While some weather damage to homes, such as roofs blowing away in storms or flood damage can be instantaneous, damage from heat can occur slowly over a long period of time, in a way that you may not notice until it is too late. As such, it is important to protect your home from heat damage as a preventative measure before it is too late!
Although most houses are designed to be able to withstand variations in temperature, with increasingly unpredictable and unusual weather, such as heatwaves, some problems may arise as the weather gets warmer. We take a look at some of the issues that may occur in your home’s interior and exterior during the summer months.
Hot weather can often lead to humid conditions, and a build up of humidity within the home can cause mould and mildew problems. Mould and mildew in the home can cause health issues, so elimaniting the risk of this is essential. Roofs are often one of the main culprits when it comes to excessive humidity, as attic spaces typically do not offer good airflow, and will usually be one of the warmest areas of the home. This extra heat and moisture in the roof space can also cause shingles or tiles to deteriorate quicker, or warp, causing them to crack.
Humidity can also cause damage to hardwood floors, as the wood absorbs moisture and may end up buckling or becoming uneven.

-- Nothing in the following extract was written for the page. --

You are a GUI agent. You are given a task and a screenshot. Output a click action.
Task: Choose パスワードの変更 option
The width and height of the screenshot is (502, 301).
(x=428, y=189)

Adding a timber waterproofing coating to floorboards can be a great way of protecting flooring from humidity, and other water damage, as it stops the wood from absorbing water, preventing any weather-related issues.
Some houses are at risk of subsidence when hot weather arrives. This is particularly the case for homes that are built on clay soil; as the soil dries out from the heat and lack of water, the clay shrinks and separates, making the foundations less stable. This can cause structural damage to buildings, including cracked brickwork or plasterwork, and houses can move to such an extent that windows and doors become difficult to open. During the heatwave of summer 2018, claims for subsidence related damage increased by 20 percent from the previous year, revealing how warmer weather can cause a spike in such issues. While little can be done to prevent the soil underneath your home from drying out, using Murfill masonry paint
on the exterior walls of your property can help reduce the appearance and occurrence of cracking by offering an elastic coating.

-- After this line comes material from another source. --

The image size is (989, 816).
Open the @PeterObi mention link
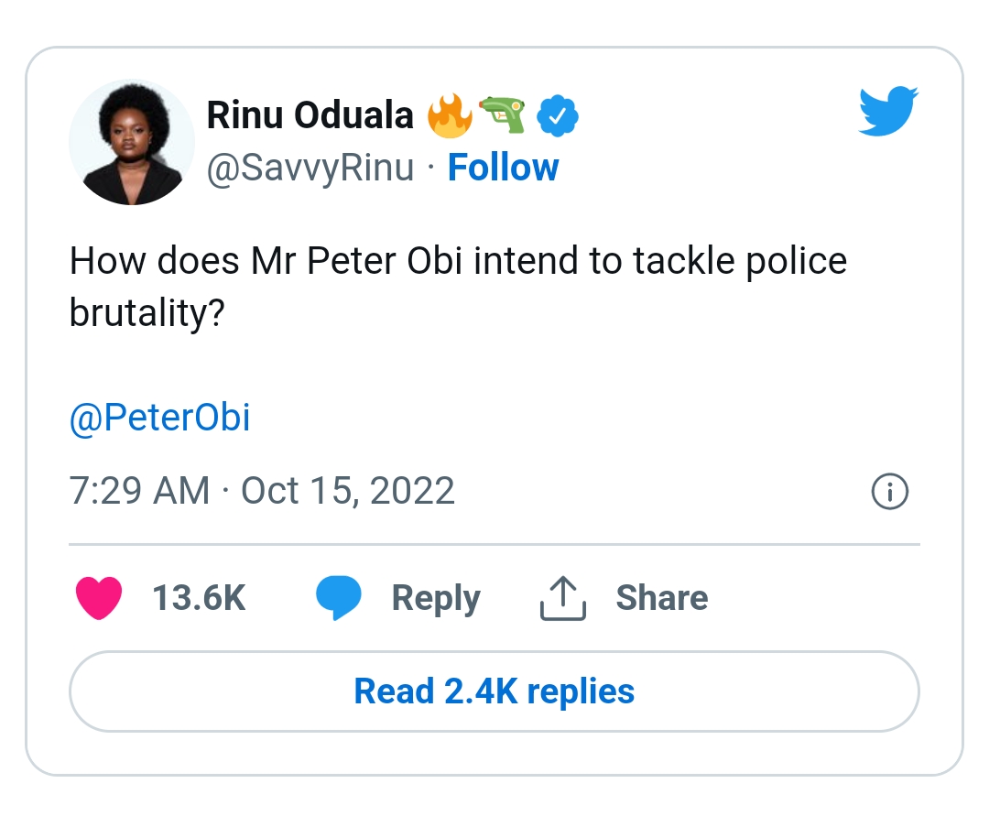tap(159, 418)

Another potential cause of damage to your home in the summer months is fire. Firstly, the warm weather often sees people spending time in their garden enjoying a barbeque, however, with this food-filled activity comes the risk of fire. In fact, each year, around 6,000 home barbeque-related fires occur, with the vast majority happening in the summer months. Using a fire retardant coating on garden timber, such as decking where the barbeque is used, or a shed where fuel for the grill is stored, is a great idea for preventing the spread of flames if an accident does occur when attempting to cook up a feast!
When the sun shines brightly in summer months, some danger of fire can also be found within the home in the event that a glass item is left near the window. While certainly not the biggest cause of fire in the home, firefighters regularly warn homeowners to check windowsills for glass items, such as crystal balls, glass bottles or other ornaments.
There have been, on average, 30 cases a year in the UK in which a fire has been started in the home by glass ornaments or mirrors being exposed to direct sunlight which refracts through the glass. This can set light to curtains or wooden furniture, for example, and flames can quickly spread throughout the house. While removing any glass items from the window area is a sure way to avoid such issues, accidents do occur and an item could be mistakenly left in the path of sunlight. To ensure your home is properly protected from such fire damage, using a fire retardant paint
on your interior walls or wooden furniture can provide an extra layer of safety.